Google took a stand yesterday, against Oracle, in their continued debate over Java.  Google is trying to clear their name by disproving Oracle’s claim that their implementation of the Dalvik virtual machine, in Android, has violated several patents. Google denied the infringement claims, and asked a judge to declare the patents invalid. Google claimed Sun responsible for not upholding their end of the licensing agreement with Java.

Google had stated to Sun, before it was acquired by Oracle, that in order to uphold a stance on the licensing agreements, a test compatibility kit (TCK) needed to be developed, in order to obtain an open-source license for Java. While Sun released specs for its Java virtual machine, that allowed software developers to create Java’s platform specifications, they refused to release  the same TCK to Google, without  receiving a licensing revenue from Google.
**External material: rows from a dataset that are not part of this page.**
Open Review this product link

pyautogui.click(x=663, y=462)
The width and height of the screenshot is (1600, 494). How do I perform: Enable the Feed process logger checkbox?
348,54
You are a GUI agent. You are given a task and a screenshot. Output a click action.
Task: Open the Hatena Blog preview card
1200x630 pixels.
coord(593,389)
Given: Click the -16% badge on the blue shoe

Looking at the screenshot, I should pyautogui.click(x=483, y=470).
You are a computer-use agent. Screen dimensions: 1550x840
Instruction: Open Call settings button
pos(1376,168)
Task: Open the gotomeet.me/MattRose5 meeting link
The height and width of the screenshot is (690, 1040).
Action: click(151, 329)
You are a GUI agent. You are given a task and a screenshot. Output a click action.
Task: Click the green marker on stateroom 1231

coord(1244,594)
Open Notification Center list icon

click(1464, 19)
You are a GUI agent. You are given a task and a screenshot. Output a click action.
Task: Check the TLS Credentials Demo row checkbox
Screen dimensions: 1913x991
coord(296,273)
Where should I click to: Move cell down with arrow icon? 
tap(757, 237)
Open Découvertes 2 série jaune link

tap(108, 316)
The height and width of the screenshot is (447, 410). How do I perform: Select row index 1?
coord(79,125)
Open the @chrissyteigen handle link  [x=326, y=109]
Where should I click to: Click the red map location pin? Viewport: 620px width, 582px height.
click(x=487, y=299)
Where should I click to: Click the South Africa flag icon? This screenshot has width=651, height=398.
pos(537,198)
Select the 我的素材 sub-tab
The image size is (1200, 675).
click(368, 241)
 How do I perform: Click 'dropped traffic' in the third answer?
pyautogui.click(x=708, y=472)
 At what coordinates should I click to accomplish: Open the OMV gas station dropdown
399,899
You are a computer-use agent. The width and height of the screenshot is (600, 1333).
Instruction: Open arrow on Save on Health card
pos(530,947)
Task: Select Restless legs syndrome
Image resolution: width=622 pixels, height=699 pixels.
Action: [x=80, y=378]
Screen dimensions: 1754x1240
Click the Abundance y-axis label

Last year, Oracle criticized Sun for its inability to “discriminate against or restrict compatible implementations of Java specifications by including field of use restrictions on the tested implementations,” only to ignore the requests of a open disclosure upon its completed acquisition of Sun.

The dispute seems highly unlikely to end any time soon-with Oracles skepticism of Google’s “clean” Dalvik software, allowing developers to use Java programming in their Android Apps, and Google’s growing distaste for the Oracle company-neutrality seems far, far away.